Set exercise 1: In the passage on Minkowski and special relativity, reproduce everything from "Max Born's recollections" down to "his own ideas.", replacing "spacetime" with "space-time".
Set exercise 2: Name every distinct calendar year that appears as a number in the passage on Minkowski and special relativity, in increasing order.
Set exercise 3:
Using the passage on Minkowski and special relativity, answer yes or no for each statement below, quoting the words that decide it.
(a) Minkowski and David Hilbert co-directed a seminar on the electron theory in Göttingen.
(b) Lorentz's 1904 paper was part of the seminar's syllabus.
(c) Minkowski made a priority claim over Einstein.

Given passage:
----

Max Born's recollections seem to indicate (or rather confirm) that Minkowski arrived independently on what Einstein called special relativity and on the notion of spacetime, but Einstein and Poincaré published first while Minkowski was developing the full-blown four-dimensional formalism of spacetime reported in 1907 and published in 1908 as a 59-page treatise, which alone indicates that Minkowski developed his own ideas.


By 1905 Hermann Minkowski was already internationally recognized as an exceptional mathematical talent. At that time he became interested in the electron theory and especially in an unresolved issue at the very core of fundamental physics - at the turn of the nineteenth and twentieth century Maxwell's electrodynamics had been interpreted to show that light is an electromagnetic wave, which propagates in a light-carrying medium (the luminiferous ether), but its existence was put into question since Michelson's interference experiments failed to detect the Earth's motion in that medium.

Minkowski's documented involvement with the electrodynamics of moving bodies began in the summer of 1905 when he and his friend David Hilbert co-directed a seminar in Göttingen on the electron theory. The paper of Minkowski's student - Albert Einstein - on special relativity was not published at that time; Annalen der Physik received the paper on June 30, 1905. Poincaré's longer paper "Sur la dynamique de l'électron" (in which Poincaré regarded the Lorentz transformations as rotations in a four-dimensional space with time as the fourth dimension) was not published either; it appeared in 1906. Also, "Lorentz's 1904 paper (with a form of the transformations now bearing his name) was not on the syllabus" [1].

Minkowski's student Max Born, who attended the seminar in 1905, wrote [2]:

"We studied papers by Hertz, Fitzcerald, Larmor, Loretz, Poincaré, and others but also got an inkling of Minkowski's own ideas which were published only two years later."

Born also recalled what specifically Minkowski had said during the seminar [3]:

"I remember that Minkowski occasionally alluded to the fact that he was engaged with the Lorentz transformations, and that he was on the track of new interrelationships."

Again Born wrote in his autobiography about what he had heard from Minkowski after Minkowski's lecture "Space and Time" given on September 21, 1908 [4]:

"He told me later that it came to him as a great shock when Einstein published his paper in which the equivalence of the different local times of observers moving relative to each other were pronounced; for he had reached the same conclusions independently but did not publish them because he wished first to work out the mathematical structure in all its splendour. He never made a priority claim and always gave Einstein his full share in the great discovery."

----

Dataset content:

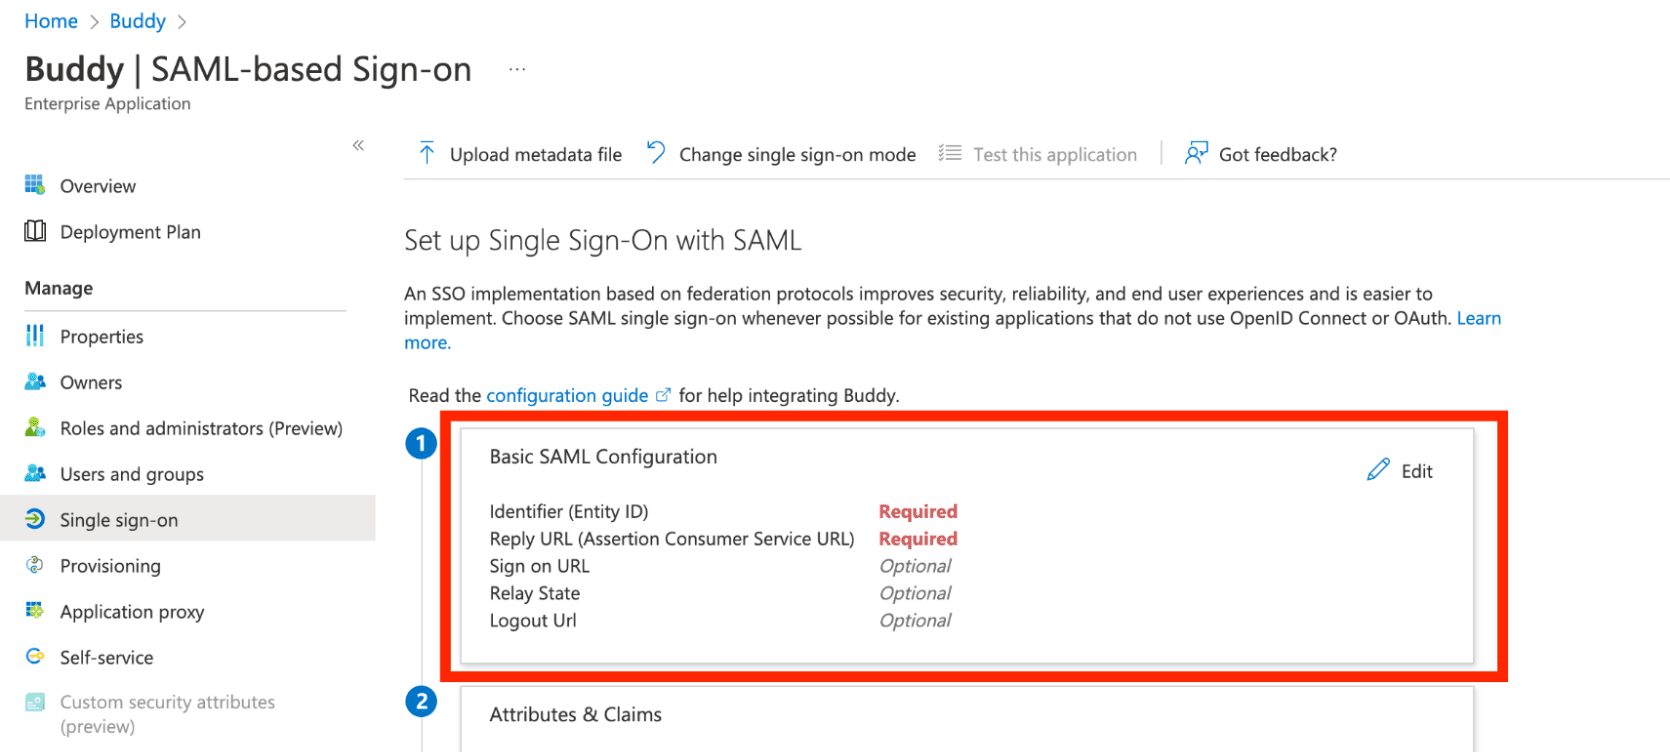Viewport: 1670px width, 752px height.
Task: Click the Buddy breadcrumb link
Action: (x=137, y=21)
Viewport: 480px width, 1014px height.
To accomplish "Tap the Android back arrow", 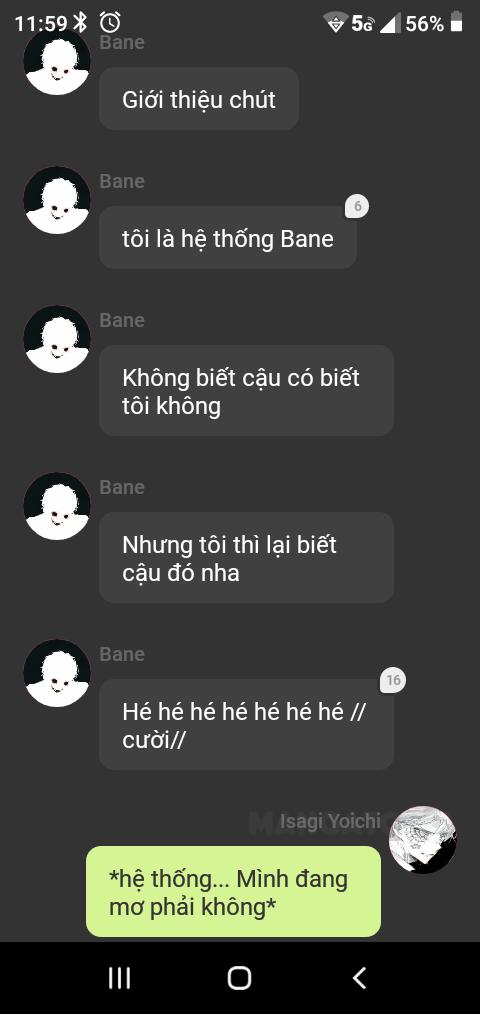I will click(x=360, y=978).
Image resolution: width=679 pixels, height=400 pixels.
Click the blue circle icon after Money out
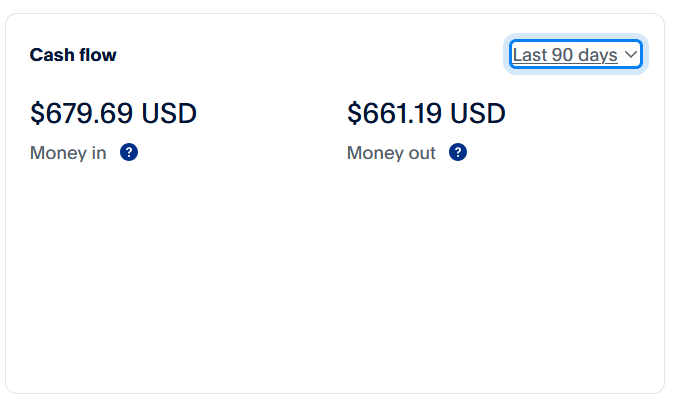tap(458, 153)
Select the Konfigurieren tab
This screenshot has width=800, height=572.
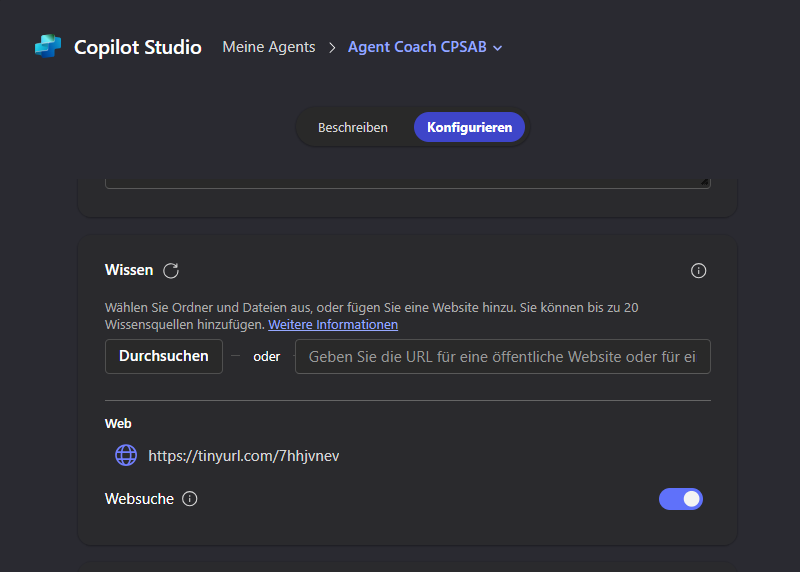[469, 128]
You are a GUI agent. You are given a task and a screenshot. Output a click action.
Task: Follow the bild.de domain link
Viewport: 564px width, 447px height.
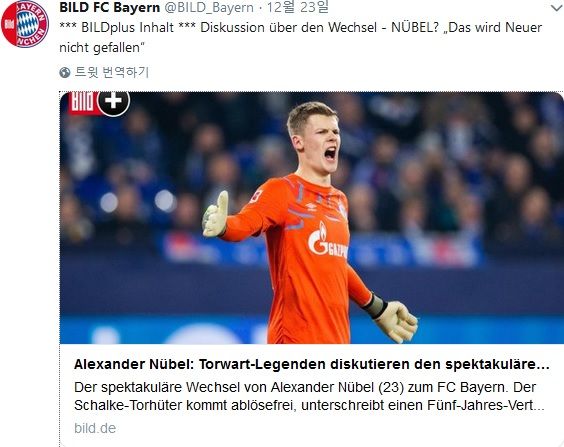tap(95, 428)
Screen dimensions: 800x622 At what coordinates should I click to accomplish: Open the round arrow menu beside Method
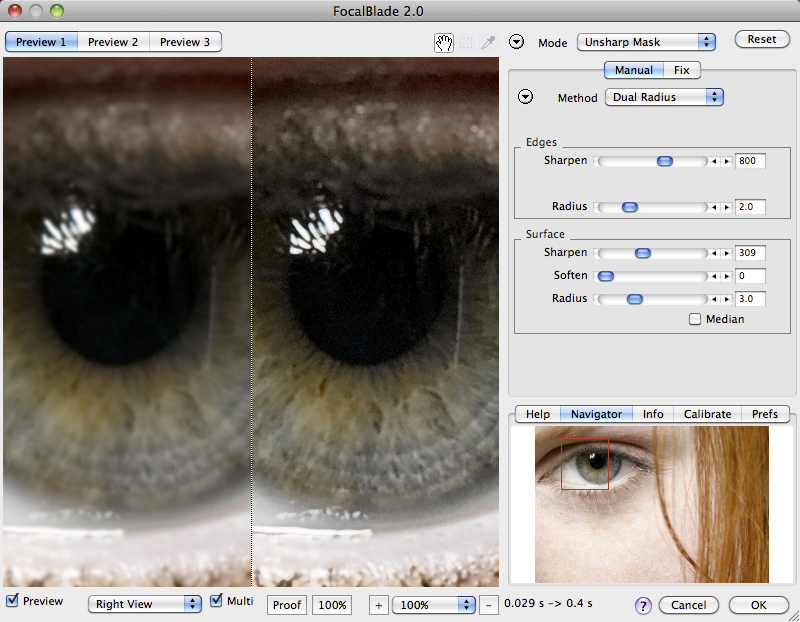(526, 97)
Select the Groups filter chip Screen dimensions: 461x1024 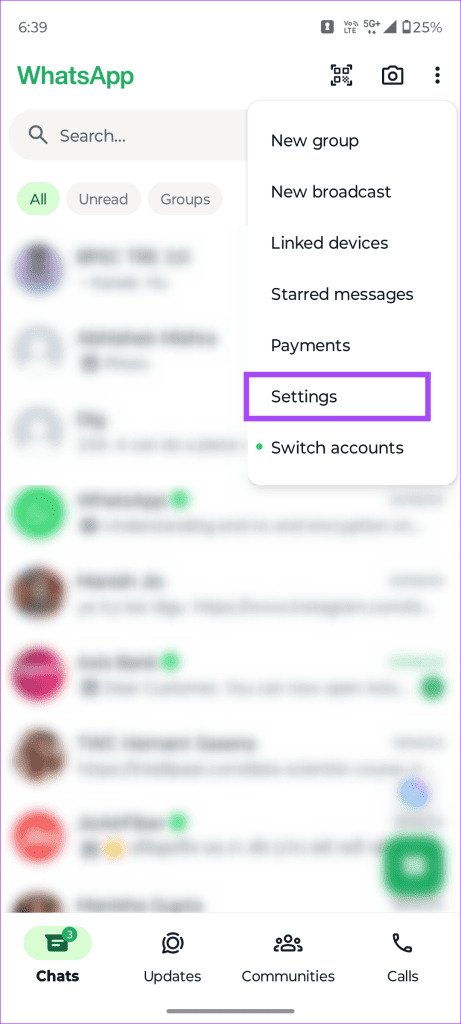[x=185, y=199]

----

Complete response 1:
Max Born's recollections seem to indicate (or rather confirm) that Minkowski arrived independently on what Einstein called special relativity and on the notion of space-time, but Einstein and Poincaré published first while Minkowski was developing the full-blown four-dimensional formalism of space-time reported in 1907 and published in 1908 as a 59-page treatise, which alone indicates that Minkowski developed his own ideas.

Complete response 2: 1904, 1905, 1906, 1907, 1908

Complete response 3:
(a) Yes: "he and his friend David Hilbert co-directed a seminar in Göttingen on the electron theory"
(b) No: "Lorentz's 1904 paper (with a form of the transformations now bearing his name) was not on the syllabus"
(c) No: "He never made a priority claim and always gave Einstein his full share in the great discovery."